VoIP Support for Wireless LANs and Mesh Networks

Faculty: Tzi-cker Chiueh

Group Members:

Project Description

Voice over Wireless LAN (VoWLAN) is touted as a killer application for enterprise WLANs because it significantly improves the coverage and mobility of enterprise telephony services. In fact, vendors such as Aruba Networks, Symbol, SpectraLink and Cisco have been shipping VoIP phones specifically designed for IEEE 802.11-based WLANs. However, there are still several technical barriers facing the VoWLAN technology that need to be overcome before it can truly take off.

The first barrier is lack of Quality of Service (QoS) support. ITU-T G.114 recommends the the maximum one-way voice packet delay be below 150 msec. Because 150 msec is the end-to-end path delay budget, it means the wireless LAN channel access delay must be considerably less than 150 msec. In addition, most voice codec specifications such as G.729 require the packet loss ratio in voice connections to be less than 1% to avoid audible errors. The original IEEE 802.11 WLAN standard only supports a best-effort service model. Almost all existing WLAN deployments operate in the DCF (Distributed Coordination Function) mode, in which each wireless station accesses the shared radio channel using an Ethernet-like medium access mechanism, which is inadequate for real-time voice applications for the following reasons. First, it is impossible to have precise control over the exact transmission timings of voice frames because of collision and random back-off. When the injected traffic load is high, there is more collision and interference, which increases packet loss rate, packet delay and packet delay jitter. Second, it is impossible to prioritize all traffic flows. Consequently, large-volume non-real-time data traffic such as FTP may consume a large proportion of the network capacity, leaving time-sensitive voice traffic to suffer the consequences.
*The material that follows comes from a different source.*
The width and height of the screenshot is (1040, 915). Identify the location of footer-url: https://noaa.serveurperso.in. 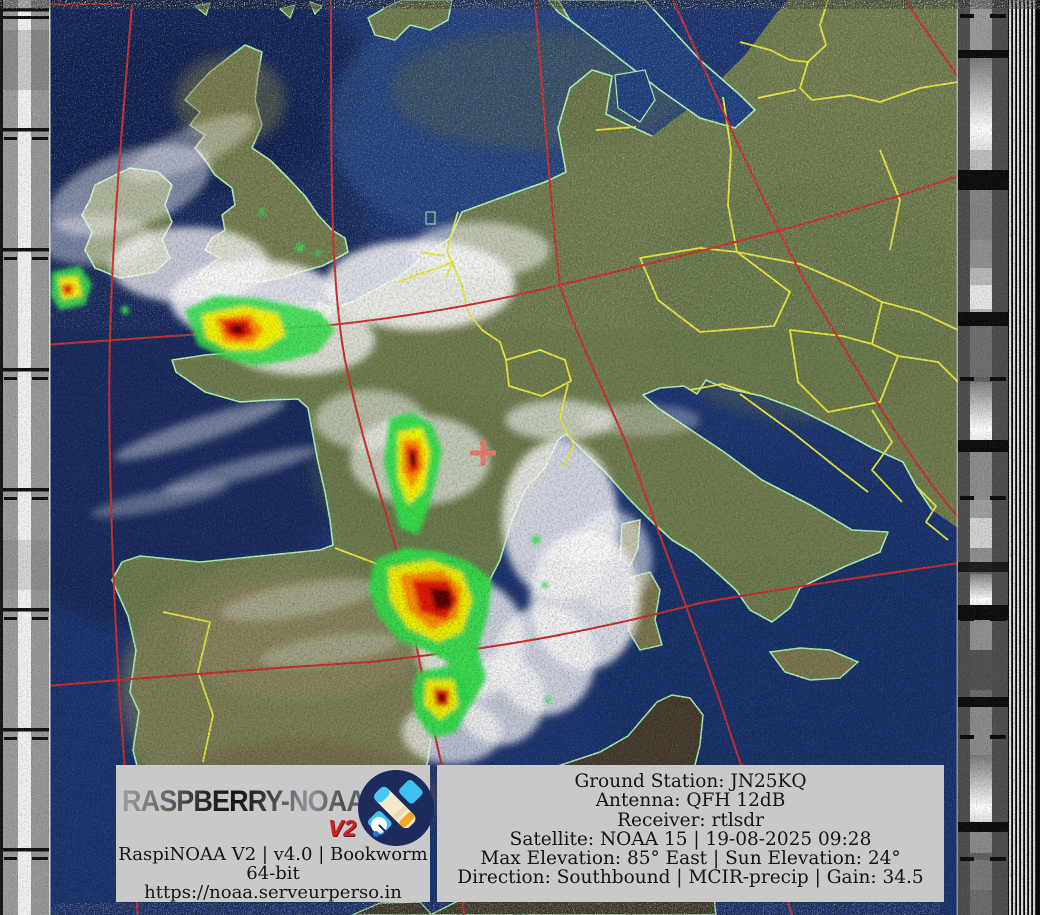
(273, 892). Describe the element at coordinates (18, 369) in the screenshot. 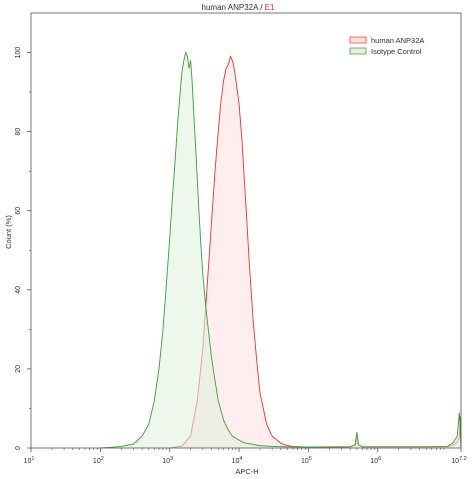

I see `y-tick-label: 20` at that location.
The second technical barrier associated with IEEE 802.11 WLAN is substantial per-packet transmission overhead. Because the maximum transmission rate of an IEEE 802.11b WLAN link is 11 Mbps, in theory an IEEE 802.11b link should be able to support hundreds of VoIP connections if each of them requires only 8Kbps as is the case with G.729. In practice, several benchmarking tests reported that existing VoWLAN products on the market cannot support more than ten concurrent VoIP calls with comparable quality to toll calls over a single IEEE 802.11b channel. A major cause for this gap between theory and practice is the considerable overhead associated with a WLAN packet's transmission. This overhead includes per-packet header bits, link-layer acknowledgment, back-off delay to avoid contention, retransmission due to channel interference and inter-frame spacing for synchronization.